**Work task**
Every entry has to be restated word for word.

= = = =

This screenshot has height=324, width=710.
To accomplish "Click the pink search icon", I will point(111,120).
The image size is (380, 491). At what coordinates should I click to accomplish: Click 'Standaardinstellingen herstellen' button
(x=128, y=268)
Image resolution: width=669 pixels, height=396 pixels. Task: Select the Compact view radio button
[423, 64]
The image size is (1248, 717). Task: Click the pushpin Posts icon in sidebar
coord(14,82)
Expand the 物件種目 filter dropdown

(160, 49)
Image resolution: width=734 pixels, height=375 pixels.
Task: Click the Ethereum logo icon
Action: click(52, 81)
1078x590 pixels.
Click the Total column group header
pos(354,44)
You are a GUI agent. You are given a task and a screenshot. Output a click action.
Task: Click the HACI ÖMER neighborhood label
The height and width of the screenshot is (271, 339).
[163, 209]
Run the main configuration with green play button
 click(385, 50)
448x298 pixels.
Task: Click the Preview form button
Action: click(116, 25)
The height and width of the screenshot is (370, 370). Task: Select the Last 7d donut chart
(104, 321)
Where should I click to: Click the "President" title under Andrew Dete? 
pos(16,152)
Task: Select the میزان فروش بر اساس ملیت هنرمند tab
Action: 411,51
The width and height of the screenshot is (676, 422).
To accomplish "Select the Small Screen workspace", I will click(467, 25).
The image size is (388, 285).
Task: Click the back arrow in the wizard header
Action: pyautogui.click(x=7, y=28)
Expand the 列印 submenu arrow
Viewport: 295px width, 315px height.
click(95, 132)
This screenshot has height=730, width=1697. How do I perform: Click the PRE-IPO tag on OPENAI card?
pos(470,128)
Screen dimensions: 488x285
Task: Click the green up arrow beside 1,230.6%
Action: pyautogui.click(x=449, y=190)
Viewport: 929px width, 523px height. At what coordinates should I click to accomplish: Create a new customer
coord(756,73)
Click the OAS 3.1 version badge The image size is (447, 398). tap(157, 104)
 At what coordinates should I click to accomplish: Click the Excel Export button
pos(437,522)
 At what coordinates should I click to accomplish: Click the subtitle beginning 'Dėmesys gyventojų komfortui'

= = = =

**Result of this exercise**
This screenshot has height=324, width=710.
To accomplish "Click the pink search icon", I will point(111,120).
The image size is (380, 491). At what coordinates should I click to accomplish: Click 'Standaardinstellingen herstellen' button
(x=128, y=268)
Image resolution: width=669 pixels, height=396 pixels. Task: Select the Compact view radio button
[423, 64]
The image size is (1248, 717). Task: Click the pushpin Posts icon in sidebar
coord(14,82)
Expand the 物件種目 filter dropdown

(160, 49)
Image resolution: width=734 pixels, height=375 pixels.
Task: Click the Ethereum logo icon
Action: click(52, 81)
1078x590 pixels.
Click the Total column group header
pos(354,44)
You are a GUI agent. You are given a task and a screenshot. Output a click action.
Task: Click the HACI ÖMER neighborhood label
The height and width of the screenshot is (271, 339).
[163, 209]
Run the main configuration with green play button
 click(385, 50)
448x298 pixels.
Task: Click the Preview form button
Action: click(116, 25)
The height and width of the screenshot is (370, 370). Task: Select the Last 7d donut chart
(104, 321)
Where should I click to: Click the "President" title under Andrew Dete? 
pos(16,152)
Task: Select the میزان فروش بر اساس ملیت هنرمند tab
Action: 411,51
The width and height of the screenshot is (676, 422).
To accomplish "Select the Small Screen workspace", I will click(467, 25).
The image size is (388, 285).
Task: Click the back arrow in the wizard header
Action: pyautogui.click(x=7, y=28)
Expand the 列印 submenu arrow
Viewport: 295px width, 315px height.
click(95, 132)
This screenshot has height=730, width=1697. How do I perform: Click the PRE-IPO tag on OPENAI card?
pos(470,128)
Screen dimensions: 488x285
Task: Click the green up arrow beside 1,230.6%
Action: pyautogui.click(x=449, y=190)
Viewport: 929px width, 523px height. At what coordinates should I click to accomplish: Create a new customer
coord(756,73)
Click the OAS 3.1 version badge The image size is (447, 398). tap(157, 104)
 At what coordinates should I click to accomplish: Click the Excel Export button
pos(437,522)
 At what coordinates should I click to accomplish: Click the subtitle beginning 'Dėmesys gyventojų komfortui'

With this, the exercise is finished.